特集を組むにあたって  

 
 2011年11月19日、当研究所は“通信制は今”をテーマに、公開研究会を行った。
当日は県立の通信制高校二校と私立の通信制サポート校からの報告を中心に論議が行われた。その中で、通信制は県下の高等学校全体をした支えしているのではないか、全日制高校をはじき出された子どもたちの最後の居場所になっているのではないか、ということが指摘された。再編された学校では、“以前いたあの子たち”はどこへ行ったのだろうか、ということが話題になる、ということをよく聞く。おそらく”あの子たち”は定時制や通信制に居場所を見つけて、辛うじて社会につなぎ止められているのであろう。
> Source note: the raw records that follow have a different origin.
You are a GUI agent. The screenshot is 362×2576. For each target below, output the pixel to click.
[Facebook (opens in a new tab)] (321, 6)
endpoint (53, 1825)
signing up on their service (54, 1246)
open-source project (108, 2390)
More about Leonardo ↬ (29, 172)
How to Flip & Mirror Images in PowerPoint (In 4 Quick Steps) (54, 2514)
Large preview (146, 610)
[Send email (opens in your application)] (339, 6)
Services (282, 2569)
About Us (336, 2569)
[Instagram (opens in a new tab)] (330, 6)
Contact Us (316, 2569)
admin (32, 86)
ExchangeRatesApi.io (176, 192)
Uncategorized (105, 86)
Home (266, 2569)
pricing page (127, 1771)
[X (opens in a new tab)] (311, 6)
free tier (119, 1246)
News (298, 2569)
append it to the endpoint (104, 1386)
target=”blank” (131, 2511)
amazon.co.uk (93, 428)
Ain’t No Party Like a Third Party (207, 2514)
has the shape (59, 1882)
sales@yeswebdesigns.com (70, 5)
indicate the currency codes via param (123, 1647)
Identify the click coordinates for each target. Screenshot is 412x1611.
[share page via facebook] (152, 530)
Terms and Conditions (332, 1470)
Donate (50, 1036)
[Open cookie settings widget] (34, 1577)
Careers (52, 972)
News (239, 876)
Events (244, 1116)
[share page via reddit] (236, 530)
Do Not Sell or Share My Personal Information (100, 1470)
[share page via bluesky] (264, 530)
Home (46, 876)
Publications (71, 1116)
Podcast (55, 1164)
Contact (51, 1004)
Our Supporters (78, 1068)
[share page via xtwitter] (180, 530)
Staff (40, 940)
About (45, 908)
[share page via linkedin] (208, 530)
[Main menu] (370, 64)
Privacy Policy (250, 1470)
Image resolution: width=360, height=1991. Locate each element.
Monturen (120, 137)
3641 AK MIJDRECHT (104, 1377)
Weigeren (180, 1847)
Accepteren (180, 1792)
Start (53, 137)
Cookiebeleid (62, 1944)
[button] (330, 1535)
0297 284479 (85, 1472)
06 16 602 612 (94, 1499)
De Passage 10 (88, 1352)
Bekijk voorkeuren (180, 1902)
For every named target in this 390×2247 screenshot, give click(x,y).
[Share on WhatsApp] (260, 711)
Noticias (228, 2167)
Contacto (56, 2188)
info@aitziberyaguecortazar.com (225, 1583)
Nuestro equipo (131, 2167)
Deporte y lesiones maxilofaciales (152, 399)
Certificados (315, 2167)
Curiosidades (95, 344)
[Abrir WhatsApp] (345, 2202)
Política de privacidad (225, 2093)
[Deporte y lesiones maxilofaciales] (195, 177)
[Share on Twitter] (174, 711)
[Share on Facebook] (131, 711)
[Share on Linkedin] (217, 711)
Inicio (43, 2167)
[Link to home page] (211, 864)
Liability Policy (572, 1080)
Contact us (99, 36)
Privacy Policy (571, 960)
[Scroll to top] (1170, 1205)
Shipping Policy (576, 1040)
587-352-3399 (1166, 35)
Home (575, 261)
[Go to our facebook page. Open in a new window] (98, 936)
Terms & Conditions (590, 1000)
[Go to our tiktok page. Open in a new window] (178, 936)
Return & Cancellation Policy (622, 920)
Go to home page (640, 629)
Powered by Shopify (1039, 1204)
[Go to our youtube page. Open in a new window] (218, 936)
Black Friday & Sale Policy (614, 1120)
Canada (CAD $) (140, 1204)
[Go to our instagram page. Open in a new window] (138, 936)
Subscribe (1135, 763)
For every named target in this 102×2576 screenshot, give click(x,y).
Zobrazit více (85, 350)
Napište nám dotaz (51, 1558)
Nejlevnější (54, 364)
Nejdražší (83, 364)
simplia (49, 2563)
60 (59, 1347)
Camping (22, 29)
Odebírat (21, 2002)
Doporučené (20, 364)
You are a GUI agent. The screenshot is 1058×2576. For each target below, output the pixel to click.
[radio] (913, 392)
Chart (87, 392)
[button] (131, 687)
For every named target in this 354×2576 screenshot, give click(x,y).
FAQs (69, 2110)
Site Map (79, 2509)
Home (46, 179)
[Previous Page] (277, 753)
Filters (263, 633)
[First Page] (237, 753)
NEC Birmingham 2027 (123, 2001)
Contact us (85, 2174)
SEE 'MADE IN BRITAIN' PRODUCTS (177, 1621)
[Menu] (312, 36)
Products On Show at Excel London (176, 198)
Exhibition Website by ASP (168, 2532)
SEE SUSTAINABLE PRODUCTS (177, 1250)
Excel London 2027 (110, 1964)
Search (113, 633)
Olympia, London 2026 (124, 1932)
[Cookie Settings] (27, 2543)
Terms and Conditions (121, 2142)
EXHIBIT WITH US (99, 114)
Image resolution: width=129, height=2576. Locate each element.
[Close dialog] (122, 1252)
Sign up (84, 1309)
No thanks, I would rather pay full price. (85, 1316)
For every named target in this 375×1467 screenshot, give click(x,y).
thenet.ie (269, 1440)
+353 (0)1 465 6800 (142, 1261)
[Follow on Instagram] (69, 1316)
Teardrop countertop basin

今回の企画は、思いがけず、高校関係者以外から事前に多くの問い合わせがあり、通信制が広い範囲から関心を持たれていることを実感した。
 本特集では、シンポジストの報告と共に参加していただいた方から感想を寄せていただいた。いずれも高校教職員以外からのものである。参加者の問題意識から通信制がもつ広がりを感じていただければ、と思う。また、手島所員の論稿は、通信制の問題を鳥瞰するためのものである。
公開研究会の論議は、高校教育の問題を考える上で、多くの論点を提供しているのではないだろうか。